§ **YOUR GOAL**: If a record contains a picture, leave the picture out and copy everything else exactly.

[[ INFORMATION PROVIDED open ]]

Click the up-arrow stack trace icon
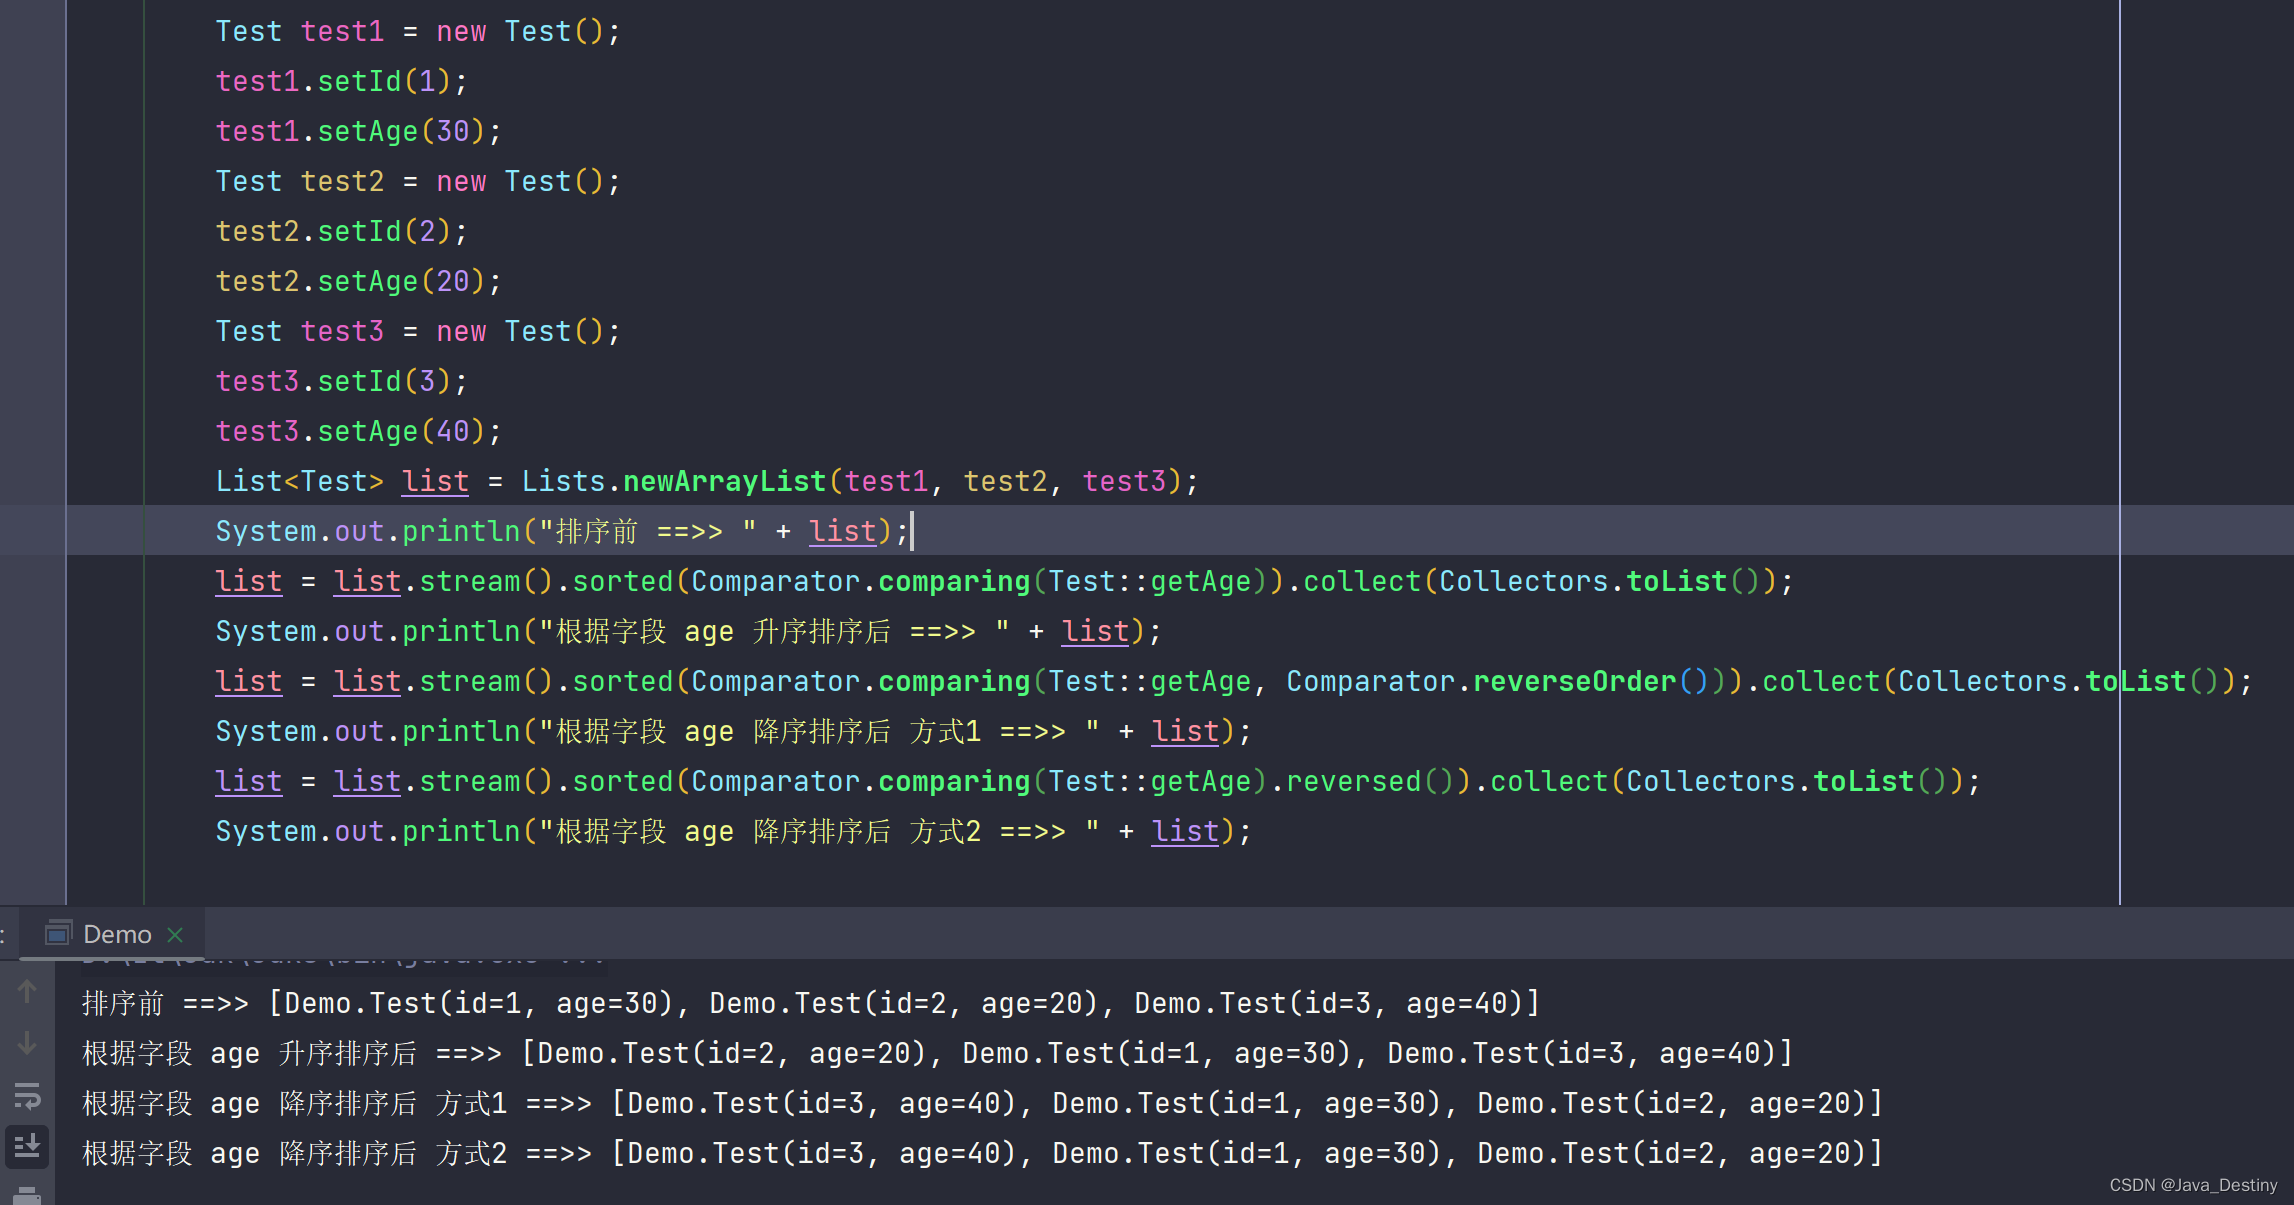2294x1205 pixels. coord(27,991)
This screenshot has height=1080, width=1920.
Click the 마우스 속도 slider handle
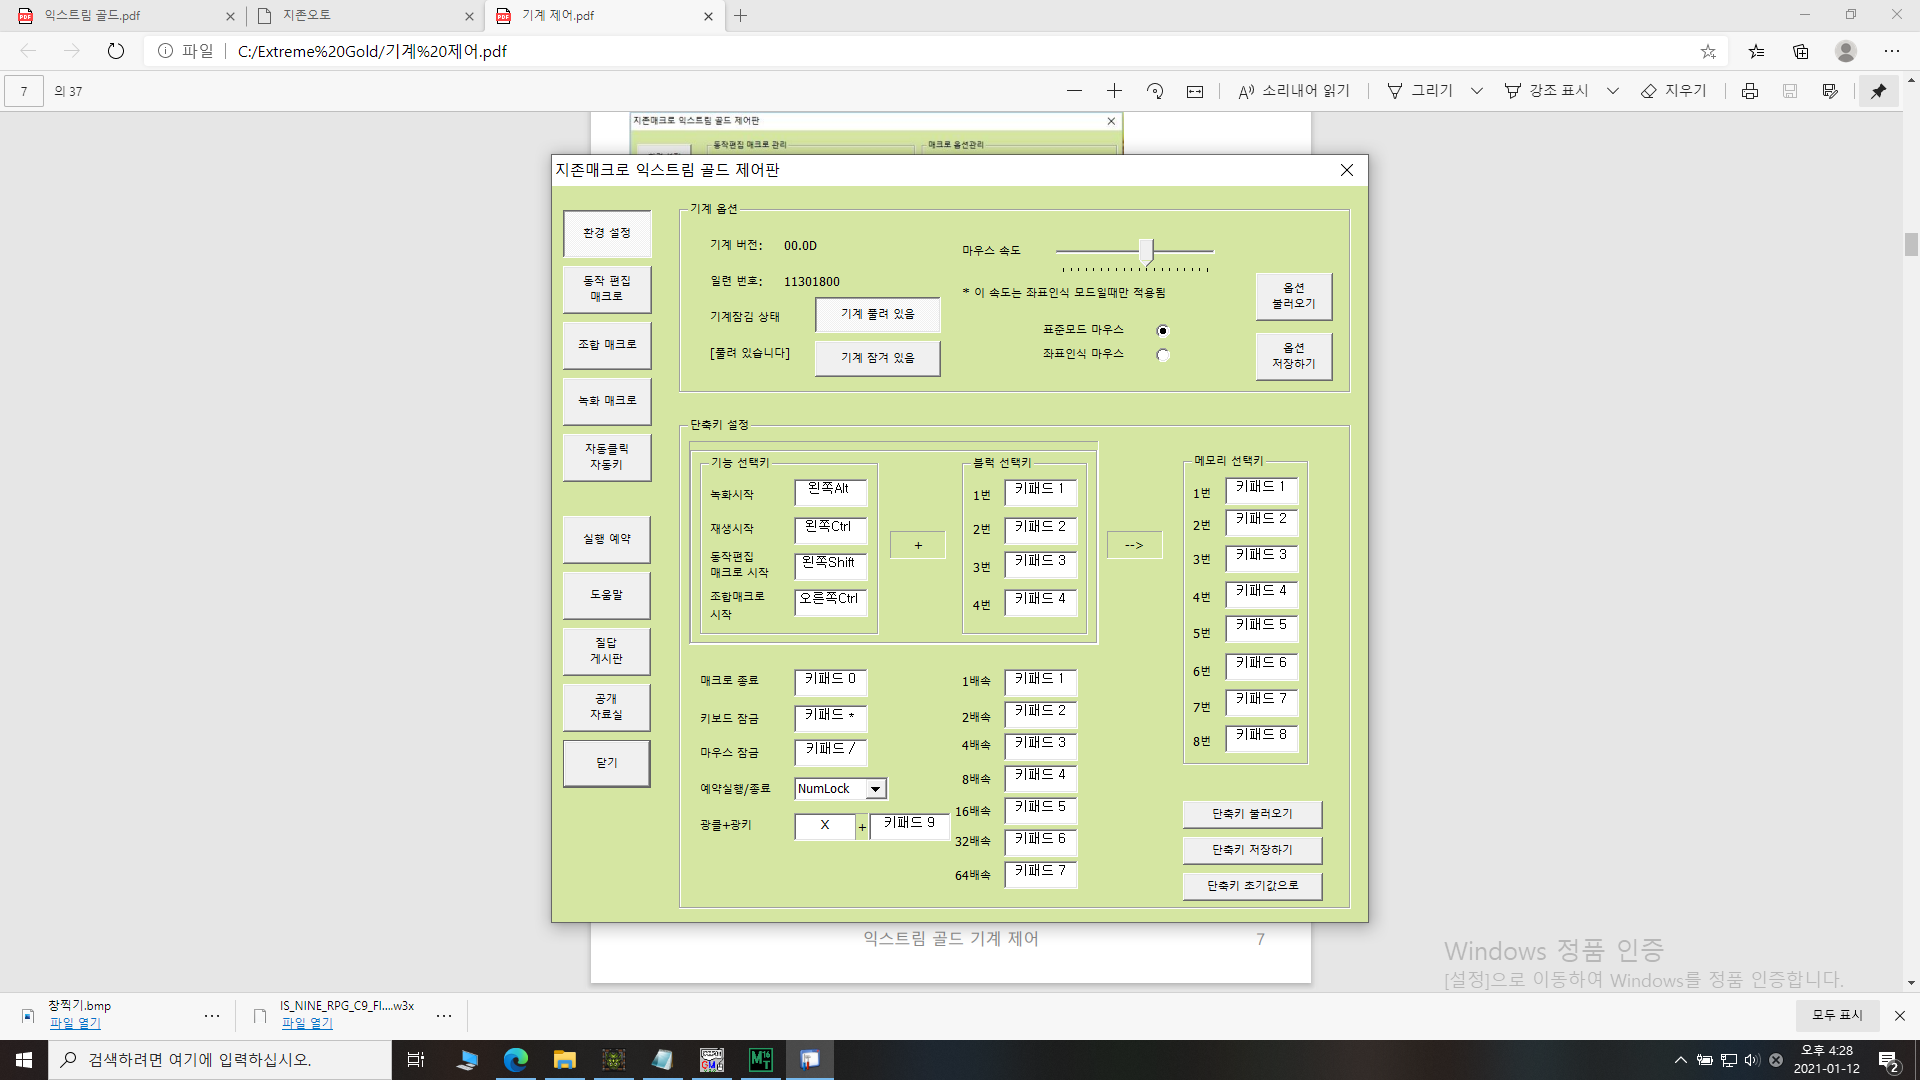(x=1146, y=251)
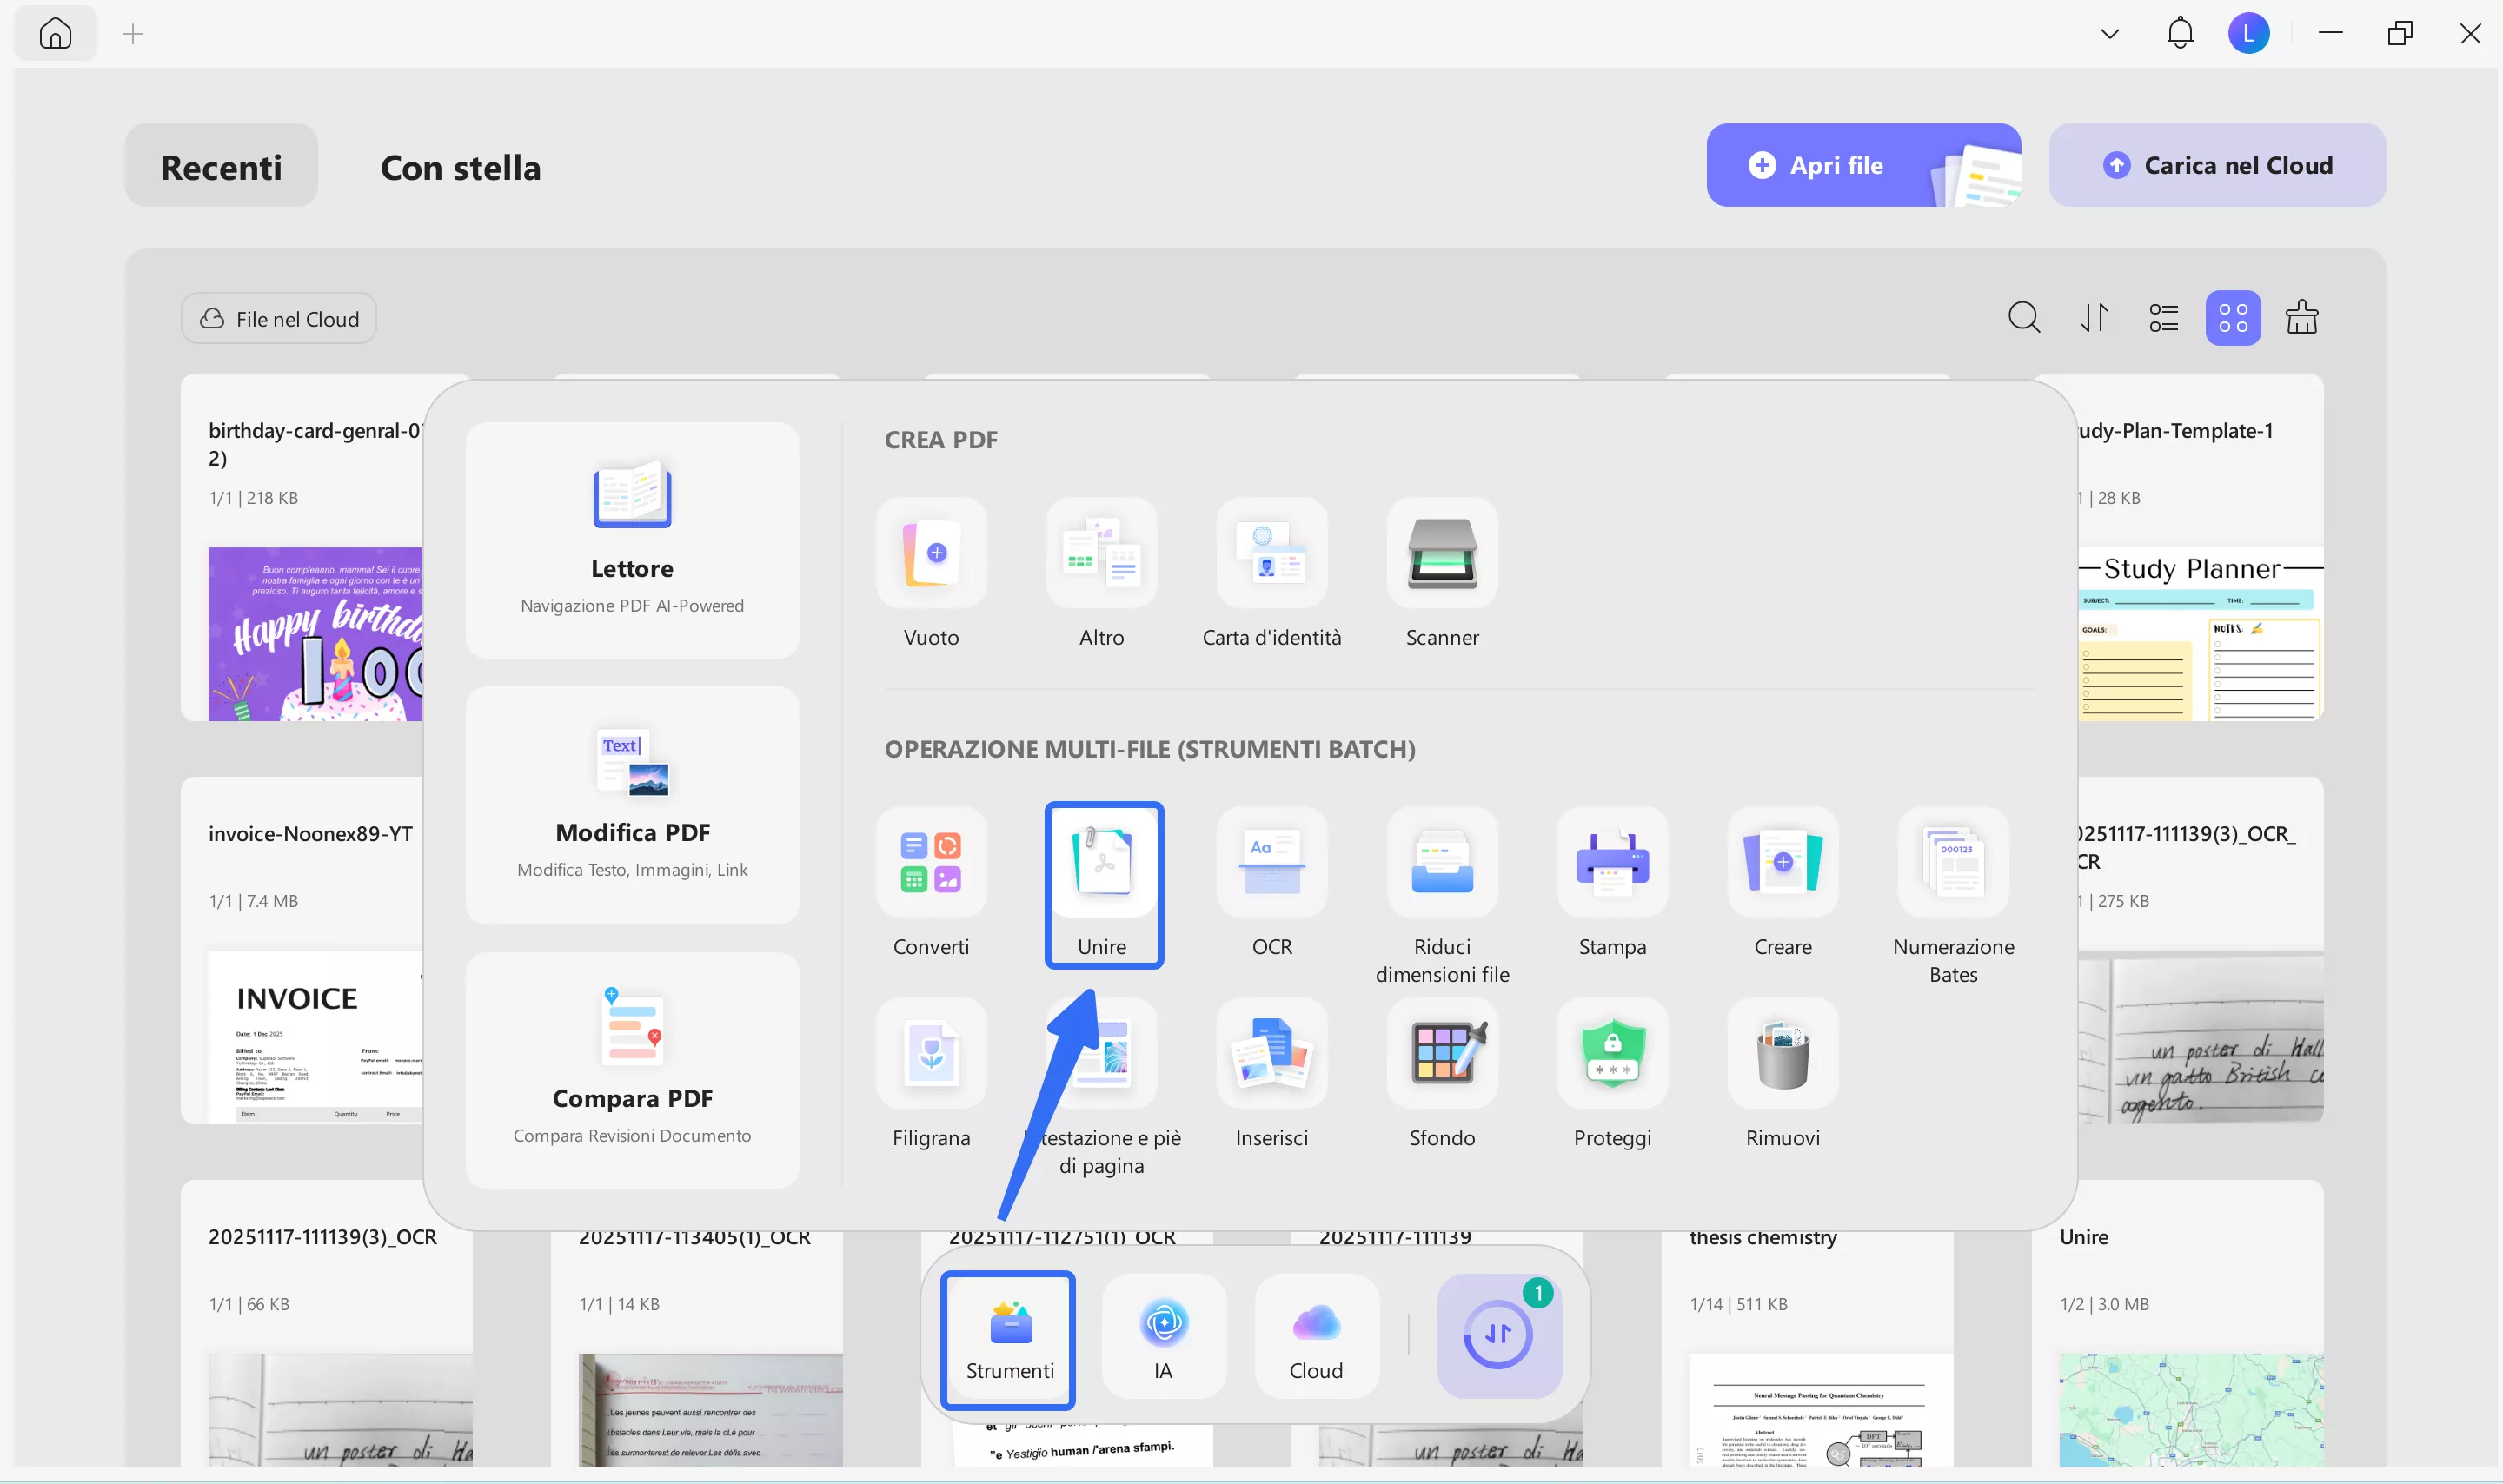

[[ INFORMATION PROVIDED closed ]]

§ **ANSWER**:
Click the up-arrow stack trace icon
2294x1205 pixels. coord(27,991)
This screenshot has height=1080, width=1920.
Click the 마우스 속도 slider handle
(x=1146, y=251)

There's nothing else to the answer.